I have a long-standing research interest in the materials and, indeed, the materiality of the Book, and it was great to engage with other researchers with related interests and to hear about research centred around different materials. In particular, it was lovely to watch and hear Hermione’s reactions to some of the experiences we encountered, and I asked her if I could interview her for a blog article here.
AW: As a sculptor, what sorts of objects attract your attention to become materials for your artwork?
Field of Dreams. Image used with permission.
HA: I mostly use objects that I collect from charity shops, often in conjunction with materials from the built environment (materials from interior space), or materials that relate to the constructs of display -so lights, mirrors, display structures etc. The objects I find to work with are things like ornaments and furniture and lampshades (objects from the interior). This is related to an interest in objects and how they operate in our homes and lives and the value we place on them. My making is a kind of thinking through objects, but I often select objects for their form or material quality.
AW: We took part in three hands-on sessions. What were your take-home ideas from these (so far)?

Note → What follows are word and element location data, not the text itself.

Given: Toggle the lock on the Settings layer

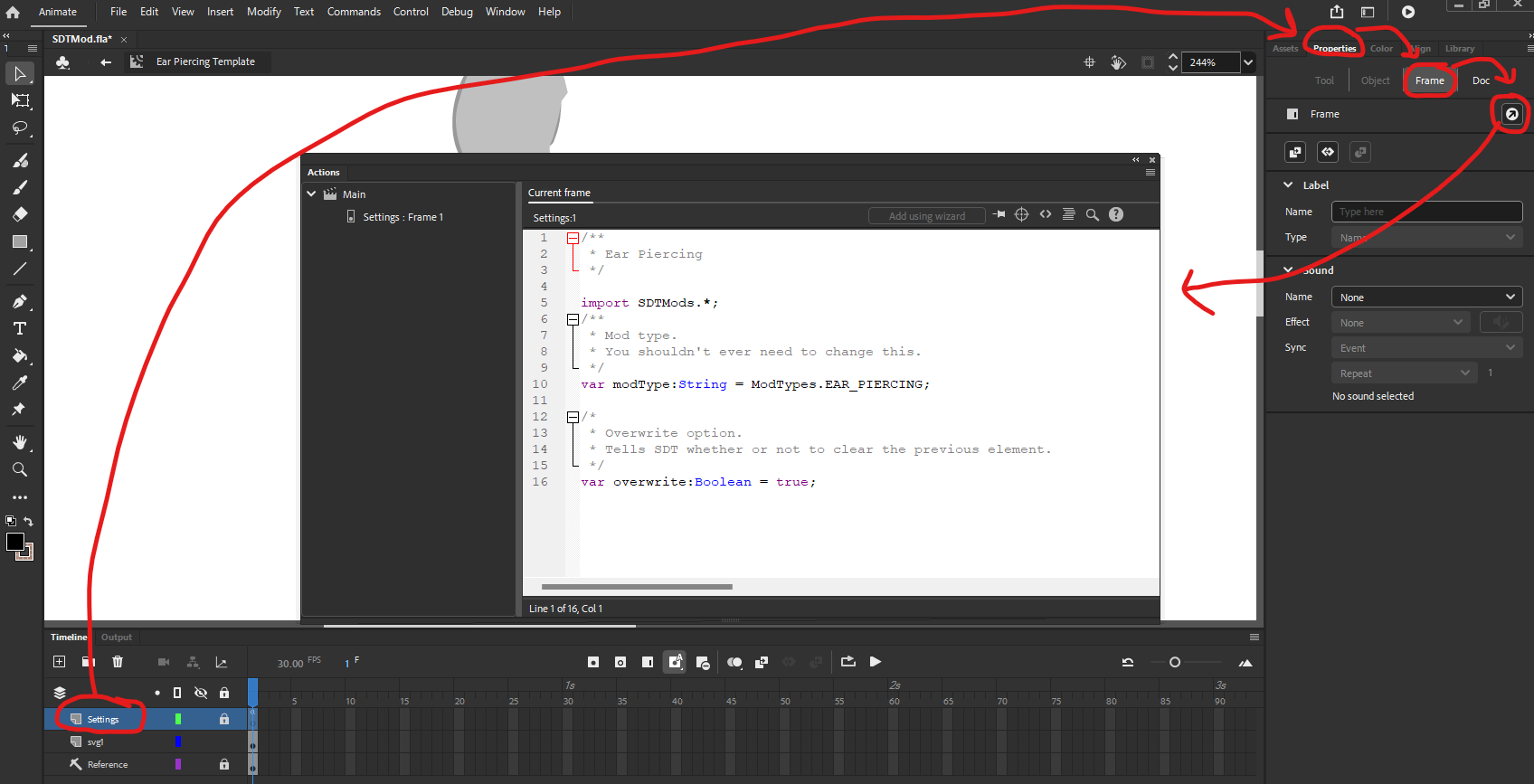Looking at the screenshot, I should pos(224,719).
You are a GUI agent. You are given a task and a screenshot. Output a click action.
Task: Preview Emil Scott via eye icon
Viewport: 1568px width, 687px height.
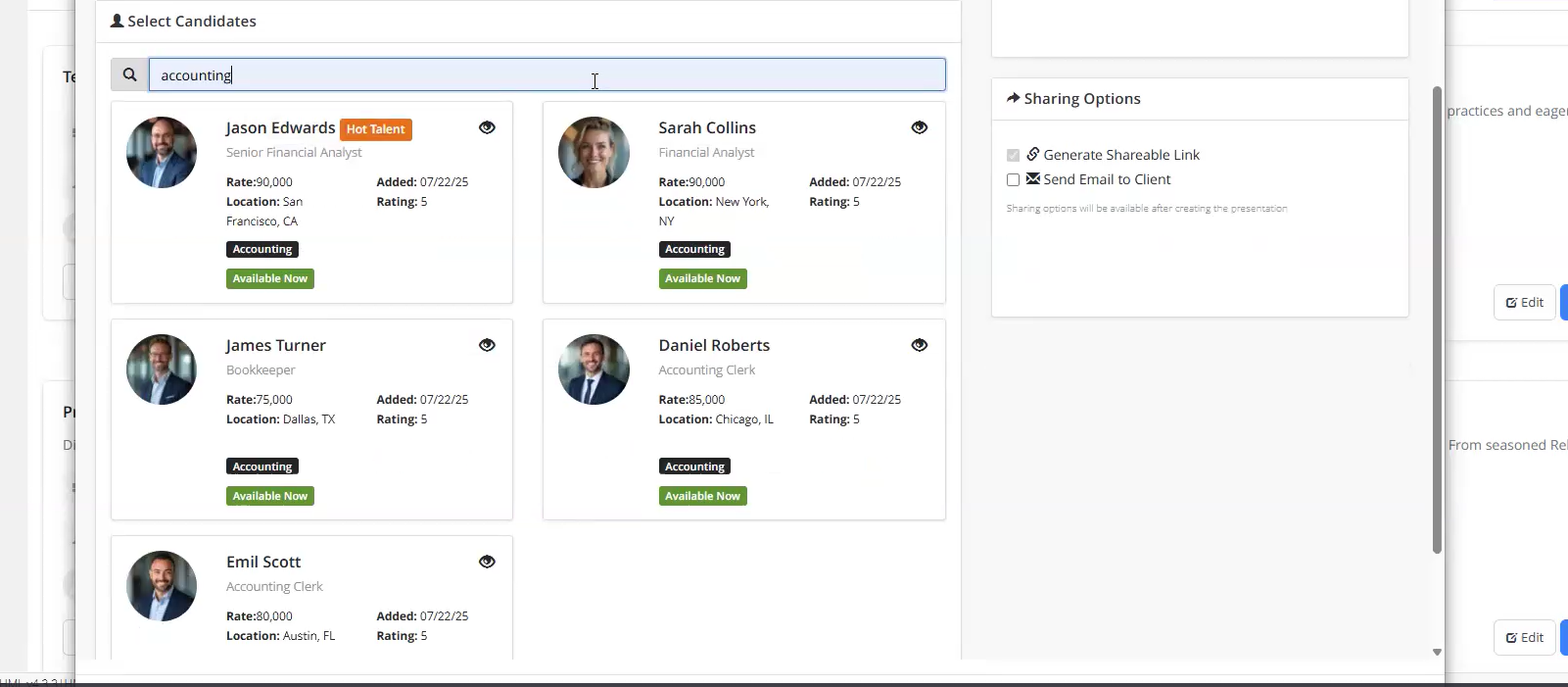487,562
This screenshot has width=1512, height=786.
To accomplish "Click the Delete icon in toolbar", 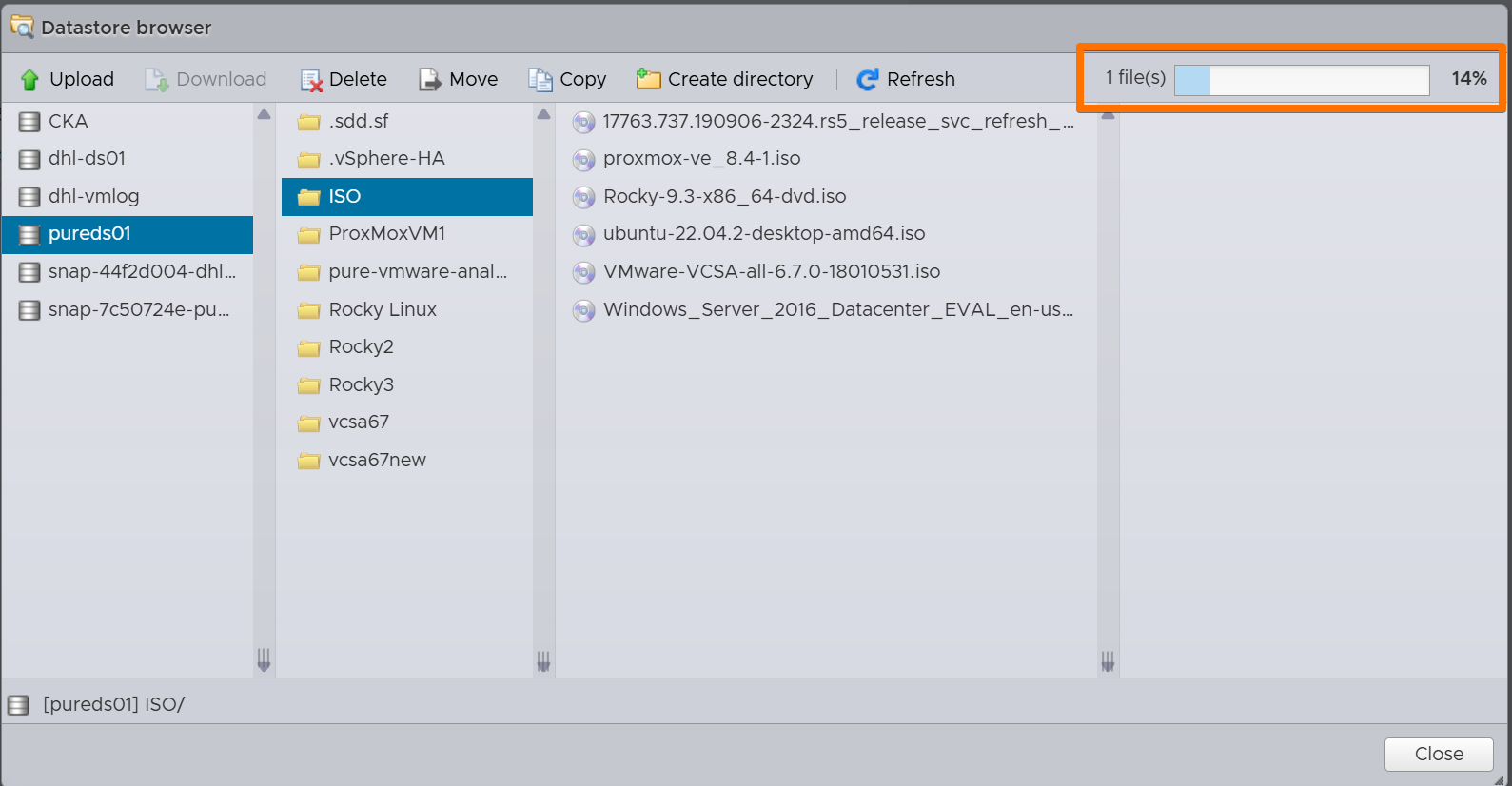I will pos(311,80).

HA: I was interested in the 3D printing and how it can be used to make dissolvable structures to implant in the body to aid healing and tissue or bone regrowth. Its interesting to see how relatively new technologies start to create possibilities and developments in different areas. It also opens up dialogues about different ways of making and what it means today.
AW: Did you find out about any new materials, either in the hands-on sessions, the talks, or just looking at the Materials Library?
HA: Yes, I was very interested in Sugru (a self setting rubber), which was mentioned rather than demonstrated. It is a material that has been designed to mend things, a substance that you can sculpt to replace a broken part or solve a problem by making, it has possibilities.
The talk on plastics and their use in art works was very interesting and relevant. I use expanding filler and foam so it was fascinating to see how these things degrade over time and the problems it causes with displaying works. The demo of polyurethane foam was also very exciting as it’s not something i’ve worked with in that form. It started as a gloopy liquid which was stirred vigorously and like the magic porridge pot of children’s stories it began to grown and foam into a lava like foaming mass that cured hard in minutes.
During our first visit to The Library of Materials we saw someone’s experiment with mylar, which we were told is sometimes called “the shiniest aluminium foil in the world” – it’s a polyester film. As i am currently working with mirrored surfaces and exploring possibilities for our Pistols and Pollinators project installation this was inspiring – the results will be in our piece.
AW: In his summary comments, Philip Ball touched briefly on the difference that working with our hands makes to our understanding of the things we are making. As someone who works conceptually and through making, do you want to share some of your thoughts on this?
Cornucopia Cloud. Image used with permission
HA:Yes, the idea of thinking through things and thinking through making is very important in my work. My work really develops through process. The things I work with often have a kind of logical way they fit together. I work both with these logics and against them. The objects I use become elements for making. For example, in Field of Dreams many of the objects are stacked but in a piece like Cornucopia Cloud the objects are arranged and massed together with expanding filler, producing a form that is also a kind of anti-form. But in both works the materials somewhat dictate the structures and having hands on contact with with the material is everything. I also think that taking things apart and exposing materials or un-making and remaking is important. Getting your hands on stuff and making does aid understanding of things and the development of concepts or ideas often comes retrospectively. When I work, I think I am having a kind of dialogue with objects and materials.
AW: Finally, is there anything else that struck you on Friday that you would like to share here?
HA: Just that it is amazing that there is somewhere you can go and find out about things, materials and their properties. The library is a really valuable resource. I look forward to going to going to the public open events in the future.